Bryant’s decision to die after being shot by three volunteers from 15 feet (4.6 m) away means a court battle about the execution is likely to take place in the next two weeks.
Lawyers for the second and most recent man to be shot and killed said the shooters almost hit Mikal Mahdi’s heart. He suggested that the Mahdi would have remained in pain three or four times longer, according to experts, than if his heart had been attacked directly. They released autopsy photos and questioned why only two bullets showed entry wounds when three people fired shots.
Witnesses reported numerous moans and groans from Mahdi that did not occur during Brad Sigmon’s first firing squad execution. It took even longer – about 80 seconds – for Mahdi to take his last breath.
Prison officials said the execution went as planned and the shooters were only supposed to hit the heart, not destroy it. He said that when volunteers practice shooting, two bullets often enter the body at the same place.
Experts hired by Mahdi’s lawyers who reviewed the autopsy said the bullet holes in his body were not jagged enough to be made by two bullets.
South Carolina incorporated firing squads during a 13-year moratorium on executions, partly because the state could not obtain the drugs needed for lethal injection.
Since 1977, only three other prisoners have been executed by firing squad in the US. All were in Utah, most recently Ronnie Lee Gardner in 2010.

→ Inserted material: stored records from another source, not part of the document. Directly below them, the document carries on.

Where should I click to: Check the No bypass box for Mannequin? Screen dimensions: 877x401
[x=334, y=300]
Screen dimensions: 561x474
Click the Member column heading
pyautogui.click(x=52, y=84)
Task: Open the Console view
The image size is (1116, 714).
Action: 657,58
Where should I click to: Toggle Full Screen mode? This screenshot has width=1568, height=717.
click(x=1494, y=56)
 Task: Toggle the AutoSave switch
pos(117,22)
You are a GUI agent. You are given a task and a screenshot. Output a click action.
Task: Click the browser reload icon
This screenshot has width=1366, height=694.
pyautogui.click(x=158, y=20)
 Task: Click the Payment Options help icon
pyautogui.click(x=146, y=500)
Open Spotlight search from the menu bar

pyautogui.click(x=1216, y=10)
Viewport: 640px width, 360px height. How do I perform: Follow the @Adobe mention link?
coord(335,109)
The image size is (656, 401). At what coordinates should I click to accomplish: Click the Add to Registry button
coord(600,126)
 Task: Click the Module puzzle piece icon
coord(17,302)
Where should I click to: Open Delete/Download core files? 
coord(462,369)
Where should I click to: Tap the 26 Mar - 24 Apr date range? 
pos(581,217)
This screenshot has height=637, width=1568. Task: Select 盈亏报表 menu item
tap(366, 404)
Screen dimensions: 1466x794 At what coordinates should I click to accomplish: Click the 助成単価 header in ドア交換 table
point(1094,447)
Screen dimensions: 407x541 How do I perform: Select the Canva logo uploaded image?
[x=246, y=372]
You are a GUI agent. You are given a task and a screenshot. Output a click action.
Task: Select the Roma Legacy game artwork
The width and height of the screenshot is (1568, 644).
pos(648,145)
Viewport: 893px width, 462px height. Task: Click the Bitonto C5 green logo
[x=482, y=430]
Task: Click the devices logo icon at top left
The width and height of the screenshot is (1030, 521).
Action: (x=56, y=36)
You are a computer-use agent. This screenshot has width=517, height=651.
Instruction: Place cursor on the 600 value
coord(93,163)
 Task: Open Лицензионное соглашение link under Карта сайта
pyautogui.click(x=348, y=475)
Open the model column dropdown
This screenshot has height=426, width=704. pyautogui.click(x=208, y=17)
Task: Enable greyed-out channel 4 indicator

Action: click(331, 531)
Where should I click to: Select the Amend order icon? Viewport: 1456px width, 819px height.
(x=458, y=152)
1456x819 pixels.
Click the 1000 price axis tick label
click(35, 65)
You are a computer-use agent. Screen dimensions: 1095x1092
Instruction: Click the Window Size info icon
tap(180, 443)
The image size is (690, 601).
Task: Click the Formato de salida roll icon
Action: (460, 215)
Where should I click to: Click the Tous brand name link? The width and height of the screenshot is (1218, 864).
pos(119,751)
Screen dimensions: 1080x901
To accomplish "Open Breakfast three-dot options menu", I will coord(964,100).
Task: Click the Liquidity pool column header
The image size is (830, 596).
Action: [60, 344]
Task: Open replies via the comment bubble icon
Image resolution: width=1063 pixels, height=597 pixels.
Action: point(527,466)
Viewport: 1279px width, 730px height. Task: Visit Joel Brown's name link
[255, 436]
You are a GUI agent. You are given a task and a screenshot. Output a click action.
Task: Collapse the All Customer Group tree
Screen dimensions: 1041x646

Bryant’s execution will be the eighth in South Carolina since executions resume in September 2024. All others have chosen execution by lethal injection. The state also has an electric chair.
Bryant confessed to killing Willard “TJ” Tietjen after stopping at his secluded home in rural Sumner County and saying he was in car trouble.
Tietjen was shot several times. Candles were lit around his body. Someone took a potholder made by his daughter as a child, dipped the corner of it in blood and wrote on the wall, “4 victims in 2 weeks. Catch me if you can,” authorities said.
Tietjen’s daughter called him several times, becoming more worried when he did not answer. On the sixth call, she testified that a strange voice came and said he had killed Tietjen.
Prosecutors said Bryant also killed two people – one before Tietjen and one after. He gave people rides and shot them in the back as they pulled out to urinate along deserted, rural roads.
Bryant’s lawyers said he was troubled in the months before the murder, pleading for help from a probation agent and his aunt because he couldn’t stop thinking about being sexually abused by four male relatives when he was a child.
His defense attorneys said Bryant tried to protect himself from pain by using meth and smoking joints, and he sprayed bug killer.
A total of 41 people have died by court-ordered execution in the US this year, and at least 18 more are scheduled to die during the remainder of 2025 and next year.
Bryant’s death will be the 50th execution in South Carolina since the death penalty was reinstated 40 years ago.